### TASK BRIEF:
Render this sentence from the forum discussion below in Spanish: "Is there any option for you to even be there for some time with both of them at home?"

### PAGE EXTRACT:

I think this sounds really hard for you OP. I presume his DD is early/mid teens? A difficult age and I can imagine your DP being concerned about how she might react to him appearing to put you first if she is having a hard time.

Is there any option for you to even be there for some time with both of them at home? Not ideal I know.

The other thing I wondered is if you’ve spoken to your DP about how this making you feel. I suspect that even if you knew he was finding the separation as hard as you are, it would go some way to giving you a bit of reassurance.

I really sympathise. It’s distance and work commitments that mean my relationship is weekends only. DP was away last weekend which means a two week gap. At one point, it looked like circumstances may have prevented us meeting up this weekend too, and I honestly felt like giving up. Hopefully, that is now sorted, but it’s made me realise I want a conversation with him about the extent to which this bothers him as I want to know if we’re in the same place or not.

wantmorenow · 19/06/2018 22:29

Sorry to hear it's not working at the moment. Things with kids change in an instant. Just talk to him, maybe if she needs him a lot right now you build a new routine to adapt. No reason you can't go to his when she is there, if Wednesdays are date night, then she will know this an she can choose to join you or not. Make it clear that you and him will be spending time together no matter what (barring emergencies). Invite her and him over to yours for supper. If she's more in his life than he will need to blend families a bit more.

### SOURCE EXCERPT:
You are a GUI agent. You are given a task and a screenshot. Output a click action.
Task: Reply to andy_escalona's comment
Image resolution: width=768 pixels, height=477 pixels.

### THE RESPONSE:
¿Hay alguna opción de que incluso puedas estar allí un tiempo con los dos en casa?